Conventional antidepressant drugs elevate the availability of monoamine neurotransmitters. However, these pharmacological therapies have limited efficacy and a slow onset of action as main limitations. New glutamatergic drugs such as ketamine have shown promise as a rapid-acting antidepressant drugs although with adverse effects. The mechanism of action of ketamine is hypothesized to involve a dis-inhibition of cortical pyramidal neurons produced by an stimulation of AMPA receptors by glutamate. In this context, low-impact positive allosteric modulators of the AMPA receptors (a.k.a. ampakines) have been regarded as potential antidepressant drugs. Here, we have examined the behavioral, biochemical, and molecular effects of a low-impact ampakine, CX717. Our results show that CX717 has a rapid (30 min) but short-lasting (up to 24 h) antidepressant-like effect in the forced swim test. Intra-cortical infusion of CX717 increases the efflux of noradrenaline, dopamine, and serotonin, but not glutamate. However, systemic CX717 does not alter these neurotransmitters. CX717 also produced a rapid (up to 1 h) increase of brain-derived neurotrophic factor (BDNF) and a more sustained (up to 6 h) increase of p11. Overall, CX717 appears to possess a rapid but not sustained antidepressant action possibly caused by rapid increases of BDNF and p11.
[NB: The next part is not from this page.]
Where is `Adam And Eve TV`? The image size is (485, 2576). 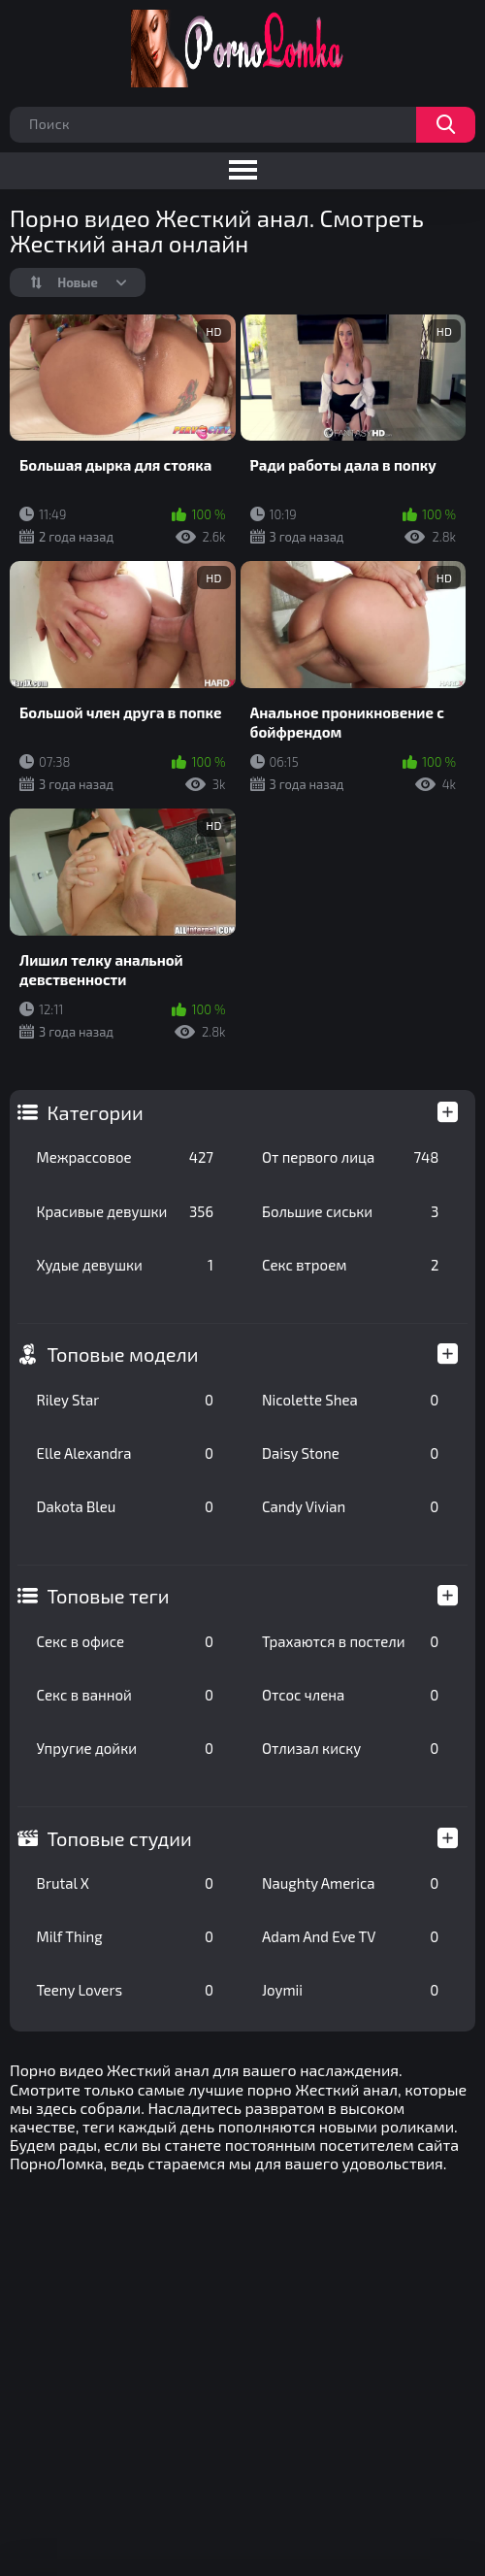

传统的抗抑郁药物提高了单胺类神经递质的可用性。然而，这些药物疗法的主要限制是疗效有限和起效缓慢。新的谷氨酸能药物，如氯胺酮，已显示出作为速效抗抑郁药物的前景，尽管有副作用。据推测，氯胺酮的作用机制涉及对由谷氨酸刺激 AMPA 受体产生的皮质锥体神经元的去抑制作用。在这种情况下，AMPA 受体（又名安帕金斯）的低影响正变构调节剂被认为是潜在的抗抑郁药物。在这里，我们检查了低影响安帕金 CX717 的行为、生化和分子效应。我们的结果表明，CX717 在强迫游泳测试中具有快速（30 分钟）但持续时间短（长达 24 小时）的抗抑郁样作用。皮质内输注 CX717 会增加去甲肾上腺素、多巴胺和血清素的流出，但不会增加谷氨酸的流出。然而，全身性 CX717 不会改变这些神经递质。CX717 还产生了脑源性神经营养因子 (BDNF) 的快速（最多 1 小时）增加和 p11 更持续（最多 6 小时）的增加。总体而言，CX717 似乎具有快速但不持久的抗抑郁作用，这可能是由 BDNF 和 p11 的快速增加引起的。CX717 还产生了脑源性神经营养因子 (BDNF) 的快速（最多 1 小时）增加和 p11 更持续（最多 6 小时）的增加。总体而言，CX717 似乎具有快速但不持久的抗抑郁作用，这可能是由 BDNF 和 p11 的快速增加引起的。CX717 还产生了脑源性神经营养因子 (BDNF) 的快速（最多 1 小时）增加和 p11 更持续（最多 6 小时）的增加。总体而言，CX717 似乎具有快速但不持久的抗抑郁作用，这可能是由 BDNF 和 p11 的快速增加引起的。